- Also known as: Trim; Rakin da Authordox; Rakin Misbah; Rakin Niass;
- Born: Rakin Misbah Adetola Fetuga 21 January 1971 (age 55) Ladbroke Grove, Kensington and Chelsea, London, England
- Origin: Kilburn, London, England
- Genres: Islamic; hip hop; Nasheed;
- Occupations: Rapper; music producer; School mentor; television presenter;
- Instrument: Vocals
- Years active: 1985–present
- Label: Crescent Moon Media
- Website: www.rakinniass.co.uk www.saveourboys.co.uk

= Rakin Fetuga =

Rapper and music producer

Rakin Misbah Adetola Fetuga (born 21 January 1971) is an English rapper and music producer of Nigerian descent.

==Early life==
Fetuga was born in Ladbroke Grove, London, England. His parents, both Nigerian, came to the United Kingdom in the 1960s to further their education. His Muslim father was an accountant, while his mother was a Christian working for the London Transport. When Fetuga was a teenager his parents separated, and in his mother's care he was brought up as a Christian. Through his early life, he has been Catholic, Jehovah's Witness and Methodist.

==Career==
In 1985, Fetuga and his childhood friends formed Cash Crew, he left Holland Park School before his A-levels when they were signed to Virgin Records and BMG France. He was a DJ, producer, breakdancer and graffiti artist as well as a rapper, known at the time as Rakin da Authordox aka Trim. Fetuga converted to Islam along with the others members. and in 1992, the group recorded the first ever Islamic rap song "The Provider". In 1995, Fetuga left the group.

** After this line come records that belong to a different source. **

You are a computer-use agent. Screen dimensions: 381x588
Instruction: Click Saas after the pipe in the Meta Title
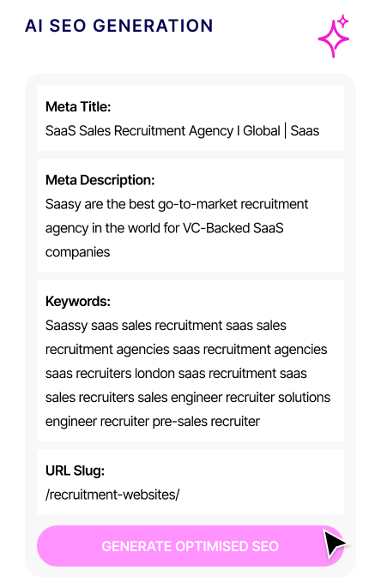click(x=305, y=131)

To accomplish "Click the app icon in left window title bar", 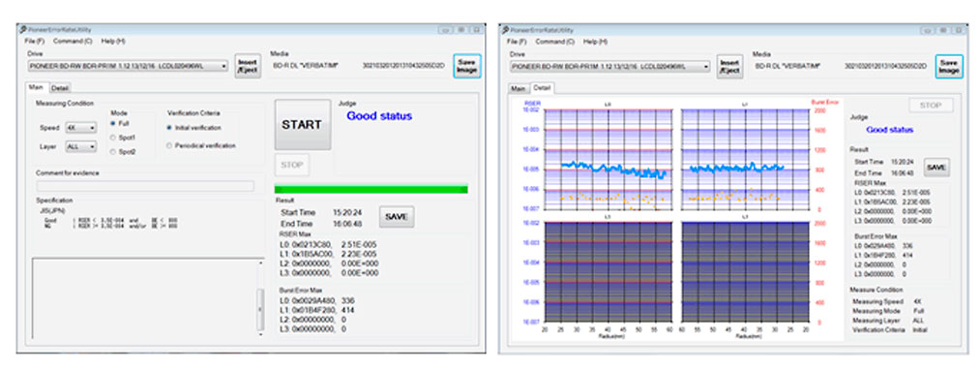I will [x=22, y=29].
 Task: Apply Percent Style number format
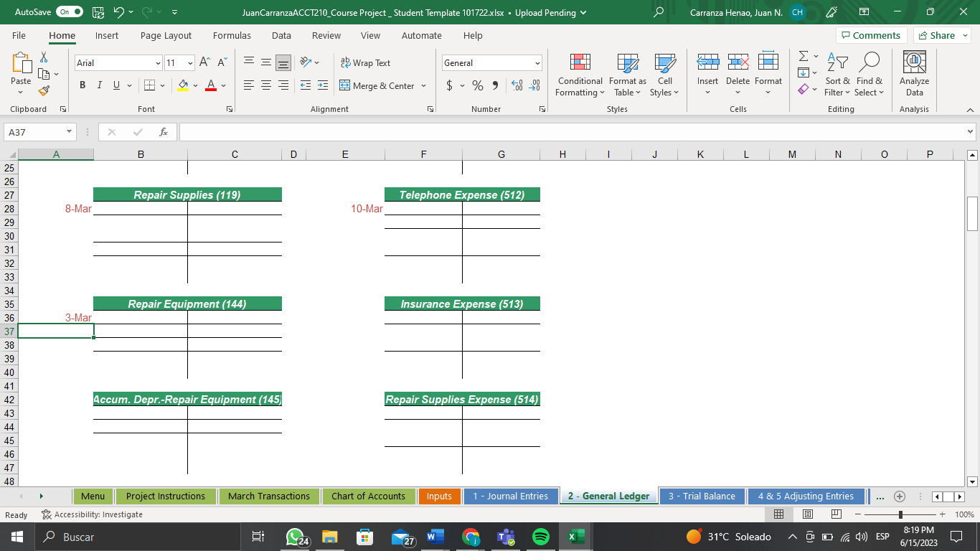pyautogui.click(x=476, y=85)
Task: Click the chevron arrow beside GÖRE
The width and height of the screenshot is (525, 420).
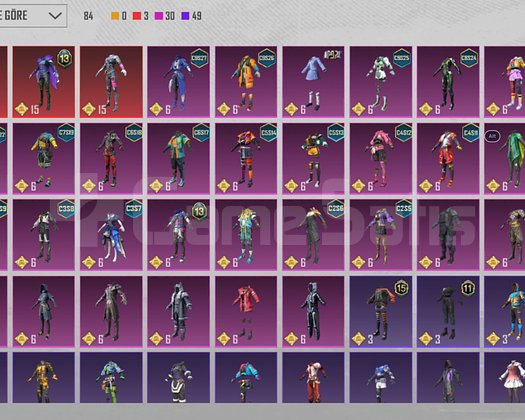Action: [55, 15]
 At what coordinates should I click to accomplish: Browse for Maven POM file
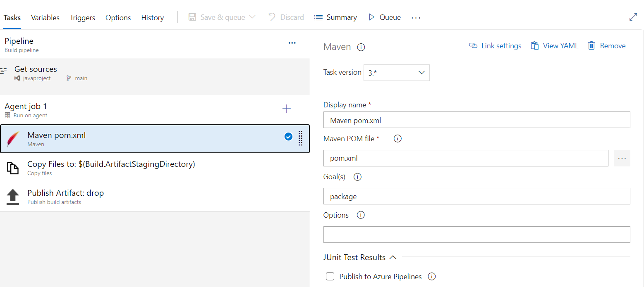click(622, 158)
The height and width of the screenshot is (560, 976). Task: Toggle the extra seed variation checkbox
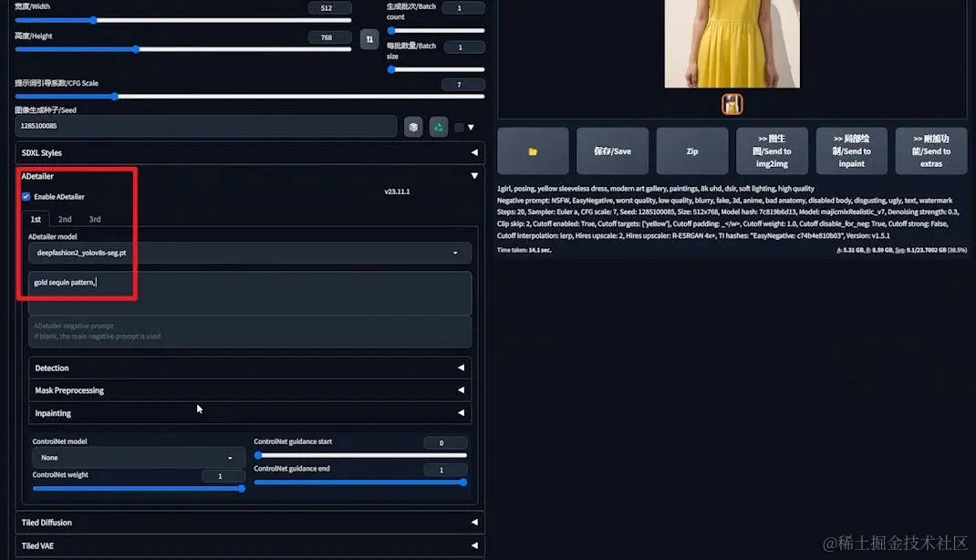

Fetuga then studied Islam under the guidance of Shaykh Ahmed Ba'biker Abu Bakr As-Sudani who encouraged him to use rap for da'wah (inviting others to Islam) and to continue using his musical talents to make Islamic music. In 1996, he formed the group Mecca2Medina. In 1999, he graduated with a BSc in Sociology from the University of Roehampton and then started voluntary work before being recruited to train as a mentor.

As well as recording and performing, Fetuga has also presented programmes such as the Global Peace and Unity Event Nasheed Contest for Islam Channel in 2008. He has co-hosted and managed the urban stages at the Islam Expo in Olympia and the Global Peace and Unity Event in ExCeL Exhibition Centre.

In September 2010, Fetuga released a solo album The Road Less Travelled credited to the stage name "Rakin Niass", featuring other hip hop artists, including Poetic Pilgrimage.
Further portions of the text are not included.